When I turned to look at the others, the fight was already over. All of them are either slumped down from exhaustion or laid flat on the ground.
Seriously, that was never gonna work. Did they learn nothing at all during their time in school or dungeon? Everyone should’ve known how to tell what fight they should take or not. Just because you got stronger and some magic doesn’t mean others don't have any.
“You guys really brought that upon yourselves. What a shitshow.” I said as I walked up to them. Did they learn nothing from last time?
I then turned to look at the big pumpkin man who had stored the giant weapon somewhere I can’t see. Looks like he is also done fighting.
“Sorry you have to go through that, big guy. See you next year.” I said before walking off, just to be sure I don’t have to get involved with the aftermath, whatever that may be.
I wonder if Glery already met him, because if not I might need to bring her here…
>>> Present Time <<<
<12: 41 pm>
“...Have I ever told you about this? Glery?” I don’t think I have mentioned this to anyone for some reason, it kinda slipped my mind until now. She met him before I did and therefore the entire incident, which I learned after I contacted her later on about the candies, so maybe some throwaway lines were said afterward?
“Aside from saying that you’ve met him, no.” She replied flatly, not sounding too interested in the whole event. I don’t think I explained it as well as I could’ve, but I’m never one to be verbose in the first place.
“Yeah. Maybe if there was some news or internet posts or something I would’ve talked about it before now. Guess they were too embarrassed to post anything related to that shit.” Which is fair enough, not that I think they should’ve done it in the first place.
“Looks like there really is a lot going on with many people of interest in this town.” Fiss remarked.
“Well if you wanna see this particular guy, you’d need to wait until the next Halloween. At that point your house would’ve been fully repaired and you won’t even be around here anymore.” I pointed out. “Then again, since it’s a holiday, it’s not like you need to worry about school and other stuff, you can just take a ride or even run here, assuming you’re super agile. By next year there'll probably be more people who can move around as fast as a car.”
“...How does no one have a clue about his identity? Didn’t you say that he has been around for almost a decade?” That’s the part she is hung up on?
“Yeah, but is it really that surprising? He only showed up one time a year, there’s no way anyone is gonna figure anything out in what is effectively… nine sightings.” I wouldn’t be surprised if someone does know who he is. I mean, who was the first person to go up to the guy and say the iconic Halloween phrase?
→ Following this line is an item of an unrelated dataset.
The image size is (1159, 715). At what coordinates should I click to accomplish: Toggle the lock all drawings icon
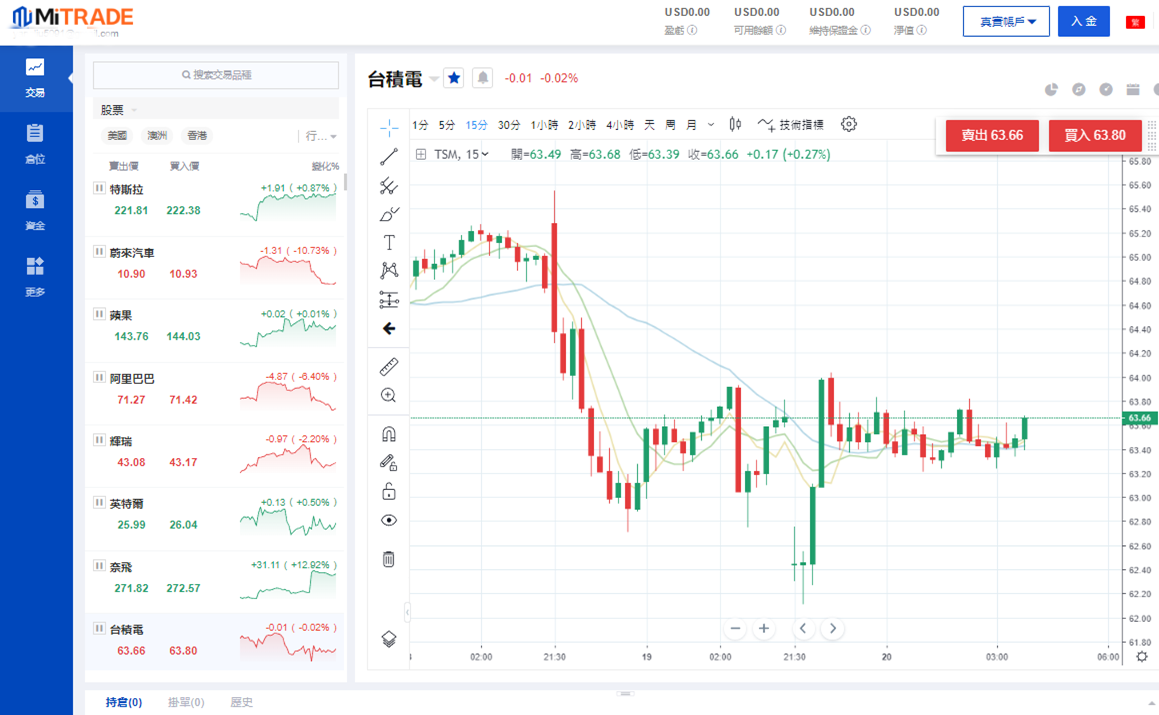coord(389,491)
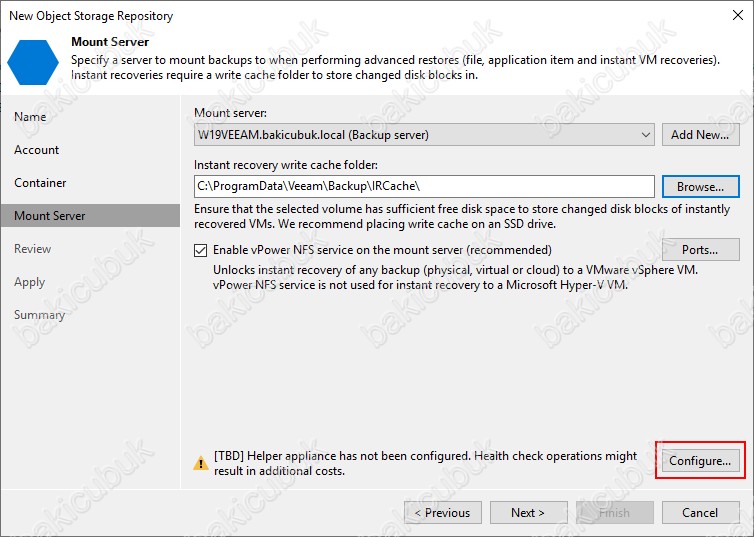Click the IRCache write cache folder field
Image resolution: width=754 pixels, height=537 pixels.
pos(424,187)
I don’t really remember. I was not even ten, and I barely remember anything about myself from those times. “That’s like asking if you know a stranger you’ve caught sight of for a week straight. Kinda odd that you ran into each other, but you still don’t really know them.”
“Is that the best… nevermind.” Hey, I’m no expert at metaphors and similes and all that, cut me some slack here.
“Anyway! Some crazy characters are here aside from the usual suspects or new suspects. They showed up sometimes, but any sightings are pretty much by their own accord. Keep that in mind if people seem a bit desensitized to odd and kooky characters. There isn’t one for Christmas, so no need to look out for that.” And once I finished saying that our orders came in. What convenient timing. “Alright gang, let’s dig in.”
For some reason Glery gave me a weirdly aggressive glance when I said that.